Problem
What do the entries below say? Restate them word for word.

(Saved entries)
-=-=-=-=-
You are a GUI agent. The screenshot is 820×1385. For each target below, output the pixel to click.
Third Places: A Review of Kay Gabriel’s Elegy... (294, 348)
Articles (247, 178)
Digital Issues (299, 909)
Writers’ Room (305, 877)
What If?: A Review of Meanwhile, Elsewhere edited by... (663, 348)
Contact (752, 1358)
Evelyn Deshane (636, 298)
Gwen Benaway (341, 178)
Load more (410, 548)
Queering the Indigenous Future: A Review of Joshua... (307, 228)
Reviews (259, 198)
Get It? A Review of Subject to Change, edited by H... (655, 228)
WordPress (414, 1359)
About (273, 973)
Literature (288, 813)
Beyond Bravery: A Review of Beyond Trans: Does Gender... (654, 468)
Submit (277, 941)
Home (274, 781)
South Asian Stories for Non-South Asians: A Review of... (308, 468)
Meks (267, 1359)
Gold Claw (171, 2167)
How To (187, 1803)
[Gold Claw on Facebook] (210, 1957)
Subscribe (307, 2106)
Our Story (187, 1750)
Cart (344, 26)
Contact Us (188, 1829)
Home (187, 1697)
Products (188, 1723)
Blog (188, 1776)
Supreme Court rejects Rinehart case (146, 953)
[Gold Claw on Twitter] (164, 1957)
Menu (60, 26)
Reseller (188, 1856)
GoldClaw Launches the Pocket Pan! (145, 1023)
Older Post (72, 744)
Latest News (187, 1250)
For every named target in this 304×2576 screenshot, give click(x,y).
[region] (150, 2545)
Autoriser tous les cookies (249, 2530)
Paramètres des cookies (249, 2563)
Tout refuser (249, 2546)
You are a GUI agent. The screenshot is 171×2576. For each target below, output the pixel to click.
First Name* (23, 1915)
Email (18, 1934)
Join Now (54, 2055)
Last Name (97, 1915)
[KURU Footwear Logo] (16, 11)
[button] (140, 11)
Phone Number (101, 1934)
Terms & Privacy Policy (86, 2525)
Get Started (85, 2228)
-=-=-=-=-
Your solution
You are a GUI agent. The screenshot is 820×1385. For each target below, output the pixel to click.
Third Places: A Review of Kay Gabriel’s Elegy... (294, 348)
Articles (247, 178)
Digital Issues (299, 909)
Writers’ Room (305, 877)
What If?: A Review of Meanwhile, Elsewhere edited by... (663, 348)
Contact (752, 1358)
Evelyn Deshane (636, 298)
Gwen Benaway (341, 178)
Load more (410, 548)
Queering the Indigenous Future: A Review of Joshua... (307, 228)
Reviews (259, 198)
Get It? A Review of Subject to Change, edited by H... (655, 228)
WordPress (414, 1359)
About (273, 973)
Literature (288, 813)
Beyond Bravery: A Review of Beyond Trans: Does Gender... (654, 468)
Submit (277, 941)
Home (274, 781)
South Asian Stories for Non-South Asians: A Review of... (308, 468)
Meks (267, 1359)
Gold Claw (171, 2167)
How To (187, 1803)
[Gold Claw on Facebook] (210, 1957)
Subscribe (307, 2106)
Our Story (187, 1750)
Cart (344, 26)
Contact Us (188, 1829)
Home (187, 1697)
Products (188, 1723)
Blog (188, 1776)
Supreme Court rejects Rinehart case (146, 953)
[Gold Claw on Twitter] (164, 1957)
Menu (60, 26)
Reseller (188, 1856)
GoldClaw Launches the Pocket Pan! (145, 1023)
Older Post (72, 744)
Latest News (187, 1250)
For every named target in this 304×2576 screenshot, give click(x,y).
[region] (150, 2545)
Autoriser tous les cookies (249, 2530)
Paramètres des cookies (249, 2563)
Tout refuser (249, 2546)
You are a GUI agent. The screenshot is 171×2576. For each target below, output the pixel to click.
First Name* (23, 1915)
Email (18, 1934)
Join Now (54, 2055)
Last Name (97, 1915)
[KURU Footwear Logo] (16, 11)
[button] (140, 11)
Phone Number (101, 1934)
Terms & Privacy Policy (86, 2525)
Get Started (85, 2228)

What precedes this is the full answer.